What the exercise asks =
Repeat only the stretch of lines below that runs from the line with "皇冠代理登2 (1138, 270)" through the line with "Gas Engine Parts Supplier (1114, 666)", unaltered.

════════════════════

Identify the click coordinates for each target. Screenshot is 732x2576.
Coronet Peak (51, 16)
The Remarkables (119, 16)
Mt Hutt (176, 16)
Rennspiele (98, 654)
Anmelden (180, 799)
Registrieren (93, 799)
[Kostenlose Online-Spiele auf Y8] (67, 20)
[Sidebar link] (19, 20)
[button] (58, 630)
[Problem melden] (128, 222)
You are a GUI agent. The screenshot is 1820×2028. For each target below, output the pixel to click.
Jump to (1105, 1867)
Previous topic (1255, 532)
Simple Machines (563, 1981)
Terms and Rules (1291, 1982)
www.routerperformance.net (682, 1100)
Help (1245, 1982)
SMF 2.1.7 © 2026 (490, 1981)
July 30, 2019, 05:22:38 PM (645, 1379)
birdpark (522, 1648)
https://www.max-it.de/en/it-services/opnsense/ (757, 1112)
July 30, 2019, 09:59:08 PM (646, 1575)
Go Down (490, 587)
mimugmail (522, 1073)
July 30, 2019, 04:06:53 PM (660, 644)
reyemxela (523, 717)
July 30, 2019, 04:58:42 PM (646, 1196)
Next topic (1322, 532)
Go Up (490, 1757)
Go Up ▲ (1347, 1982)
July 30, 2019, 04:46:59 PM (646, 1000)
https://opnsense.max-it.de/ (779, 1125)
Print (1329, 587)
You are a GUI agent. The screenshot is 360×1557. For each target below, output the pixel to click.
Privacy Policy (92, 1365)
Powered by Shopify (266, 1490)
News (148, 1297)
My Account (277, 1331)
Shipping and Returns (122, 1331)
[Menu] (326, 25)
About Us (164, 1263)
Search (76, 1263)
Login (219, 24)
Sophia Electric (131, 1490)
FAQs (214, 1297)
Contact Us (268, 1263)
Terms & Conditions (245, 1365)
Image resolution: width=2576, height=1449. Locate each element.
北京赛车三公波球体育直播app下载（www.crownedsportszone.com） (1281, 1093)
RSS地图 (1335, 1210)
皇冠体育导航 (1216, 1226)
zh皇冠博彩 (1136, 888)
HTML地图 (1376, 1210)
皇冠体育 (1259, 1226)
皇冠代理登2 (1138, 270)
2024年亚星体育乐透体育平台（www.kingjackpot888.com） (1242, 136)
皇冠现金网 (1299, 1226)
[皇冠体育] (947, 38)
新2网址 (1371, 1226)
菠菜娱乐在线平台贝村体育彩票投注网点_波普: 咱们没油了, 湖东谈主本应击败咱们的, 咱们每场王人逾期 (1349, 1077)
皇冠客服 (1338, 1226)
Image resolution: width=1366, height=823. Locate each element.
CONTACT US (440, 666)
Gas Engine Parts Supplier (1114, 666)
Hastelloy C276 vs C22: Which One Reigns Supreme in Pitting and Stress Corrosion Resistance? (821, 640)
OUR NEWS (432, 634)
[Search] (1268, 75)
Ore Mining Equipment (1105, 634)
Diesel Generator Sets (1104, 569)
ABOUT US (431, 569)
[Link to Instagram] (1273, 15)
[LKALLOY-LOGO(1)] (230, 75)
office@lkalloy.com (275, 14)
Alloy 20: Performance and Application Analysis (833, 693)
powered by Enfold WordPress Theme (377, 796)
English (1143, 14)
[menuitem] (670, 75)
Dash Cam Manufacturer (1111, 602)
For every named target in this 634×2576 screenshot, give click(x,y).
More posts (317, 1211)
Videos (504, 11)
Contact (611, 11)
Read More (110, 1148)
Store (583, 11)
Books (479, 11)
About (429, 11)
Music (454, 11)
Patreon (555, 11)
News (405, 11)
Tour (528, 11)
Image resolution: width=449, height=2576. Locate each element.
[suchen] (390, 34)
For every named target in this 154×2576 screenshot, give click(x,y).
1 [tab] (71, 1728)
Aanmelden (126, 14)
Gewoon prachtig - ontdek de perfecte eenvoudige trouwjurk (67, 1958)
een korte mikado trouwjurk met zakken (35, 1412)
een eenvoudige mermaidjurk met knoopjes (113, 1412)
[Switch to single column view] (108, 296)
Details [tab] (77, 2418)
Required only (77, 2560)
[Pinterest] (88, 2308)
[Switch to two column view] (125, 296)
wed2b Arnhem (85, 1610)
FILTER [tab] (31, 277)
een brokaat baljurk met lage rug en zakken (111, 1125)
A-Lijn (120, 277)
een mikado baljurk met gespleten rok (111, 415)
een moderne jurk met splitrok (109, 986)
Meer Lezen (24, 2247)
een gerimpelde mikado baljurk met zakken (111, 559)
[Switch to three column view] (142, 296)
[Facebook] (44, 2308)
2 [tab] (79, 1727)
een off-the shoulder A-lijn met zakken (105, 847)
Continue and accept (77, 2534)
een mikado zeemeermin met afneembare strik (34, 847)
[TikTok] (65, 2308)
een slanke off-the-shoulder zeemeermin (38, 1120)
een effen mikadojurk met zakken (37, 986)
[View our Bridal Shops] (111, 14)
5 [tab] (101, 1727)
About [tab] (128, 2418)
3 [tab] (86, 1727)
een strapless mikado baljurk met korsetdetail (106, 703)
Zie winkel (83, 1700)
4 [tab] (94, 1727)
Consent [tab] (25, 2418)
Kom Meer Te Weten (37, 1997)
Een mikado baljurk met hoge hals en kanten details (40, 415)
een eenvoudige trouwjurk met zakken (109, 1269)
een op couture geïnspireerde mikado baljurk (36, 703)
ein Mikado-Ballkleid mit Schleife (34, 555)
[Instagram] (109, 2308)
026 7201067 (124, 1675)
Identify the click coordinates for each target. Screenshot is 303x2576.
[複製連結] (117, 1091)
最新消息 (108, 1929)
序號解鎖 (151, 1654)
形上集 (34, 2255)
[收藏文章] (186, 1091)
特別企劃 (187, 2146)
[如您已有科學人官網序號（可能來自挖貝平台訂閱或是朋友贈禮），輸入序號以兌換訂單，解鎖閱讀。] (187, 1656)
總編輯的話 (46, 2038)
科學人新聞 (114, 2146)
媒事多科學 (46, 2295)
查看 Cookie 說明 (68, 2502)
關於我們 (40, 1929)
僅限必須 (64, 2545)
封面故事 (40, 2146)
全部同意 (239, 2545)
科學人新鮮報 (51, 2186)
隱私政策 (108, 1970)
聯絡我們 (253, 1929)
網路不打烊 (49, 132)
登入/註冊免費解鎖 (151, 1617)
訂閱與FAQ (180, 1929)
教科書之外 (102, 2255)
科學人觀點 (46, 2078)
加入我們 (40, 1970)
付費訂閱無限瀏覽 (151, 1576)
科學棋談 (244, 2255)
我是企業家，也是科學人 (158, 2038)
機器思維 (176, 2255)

════════════════════

Final answer =
皇冠代理登2 (1138, 270)
2024年亚星体育乐透体育平台（www.kingjackpot888.com） (1242, 136)
皇冠现金网 (1299, 1226)
[皇冠体育] (947, 38)
新2网址 (1371, 1226)
菠菜娱乐在线平台贝村体育彩票投注网点_波普: 咱们没油了, 湖东谈主本应击败咱们的, 咱们每场王人逾期 (1349, 1077)
皇冠客服 (1338, 1226)
Image resolution: width=1366, height=823. Locate each element.
CONTACT US (440, 666)
Gas Engine Parts Supplier (1114, 666)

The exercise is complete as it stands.